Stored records
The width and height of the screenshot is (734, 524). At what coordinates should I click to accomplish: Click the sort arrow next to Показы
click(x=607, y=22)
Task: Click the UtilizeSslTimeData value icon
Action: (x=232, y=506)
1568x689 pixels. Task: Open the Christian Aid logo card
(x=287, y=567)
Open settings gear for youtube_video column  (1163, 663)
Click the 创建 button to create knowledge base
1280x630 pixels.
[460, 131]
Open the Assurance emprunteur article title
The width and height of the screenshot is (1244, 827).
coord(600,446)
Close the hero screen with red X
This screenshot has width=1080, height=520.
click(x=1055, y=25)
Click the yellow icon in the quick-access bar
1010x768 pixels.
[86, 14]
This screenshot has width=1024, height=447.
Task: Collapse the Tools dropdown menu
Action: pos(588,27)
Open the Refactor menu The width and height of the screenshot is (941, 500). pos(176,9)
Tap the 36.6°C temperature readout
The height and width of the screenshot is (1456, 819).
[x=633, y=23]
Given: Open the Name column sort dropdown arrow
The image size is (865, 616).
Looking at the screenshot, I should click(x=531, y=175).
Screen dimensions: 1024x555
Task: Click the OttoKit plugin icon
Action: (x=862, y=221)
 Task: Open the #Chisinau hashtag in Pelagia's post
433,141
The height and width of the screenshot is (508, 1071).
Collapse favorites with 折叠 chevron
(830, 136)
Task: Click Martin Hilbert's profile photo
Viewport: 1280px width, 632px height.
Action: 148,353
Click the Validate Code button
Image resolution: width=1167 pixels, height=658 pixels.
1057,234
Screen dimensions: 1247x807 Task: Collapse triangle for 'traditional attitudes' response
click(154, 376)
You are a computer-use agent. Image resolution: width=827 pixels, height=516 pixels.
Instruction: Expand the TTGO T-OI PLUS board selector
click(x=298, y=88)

--- EXERCISE PROMPT ---
Print out all the entries above exactly.

--- WRITTEN ANSWER ---
The width and height of the screenshot is (734, 524). At what coordinates should I click to accomplish: Click the sort arrow next to Показы
click(x=607, y=22)
Task: Click the UtilizeSslTimeData value icon
Action: (x=232, y=506)
1568x689 pixels. Task: Open the Christian Aid logo card
(x=287, y=567)
Open settings gear for youtube_video column  (1163, 663)
Click the 创建 button to create knowledge base
1280x630 pixels.
[460, 131]
Open the Assurance emprunteur article title
The width and height of the screenshot is (1244, 827).
coord(600,446)
Close the hero screen with red X
This screenshot has width=1080, height=520.
click(x=1055, y=25)
Click the yellow icon in the quick-access bar
1010x768 pixels.
[86, 14]
This screenshot has width=1024, height=447.
Task: Collapse the Tools dropdown menu
Action: pos(588,27)
Open the Refactor menu The width and height of the screenshot is (941, 500). pos(176,9)
Tap the 36.6°C temperature readout
The height and width of the screenshot is (1456, 819).
[x=633, y=23]
Given: Open the Name column sort dropdown arrow
The image size is (865, 616).
Looking at the screenshot, I should click(x=531, y=175).
Screen dimensions: 1024x555
Task: Click the OttoKit plugin icon
Action: (x=862, y=221)
 Task: Open the #Chisinau hashtag in Pelagia's post
433,141
The height and width of the screenshot is (508, 1071).
Collapse favorites with 折叠 chevron
(830, 136)
Task: Click Martin Hilbert's profile photo
Viewport: 1280px width, 632px height.
Action: 148,353
Click the Validate Code button
Image resolution: width=1167 pixels, height=658 pixels.
1057,234
Screen dimensions: 1247x807 Task: Collapse triangle for 'traditional attitudes' response
click(154, 376)
You are a computer-use agent. Image resolution: width=827 pixels, height=516 pixels.
Instruction: Expand the TTGO T-OI PLUS board selector
click(x=298, y=88)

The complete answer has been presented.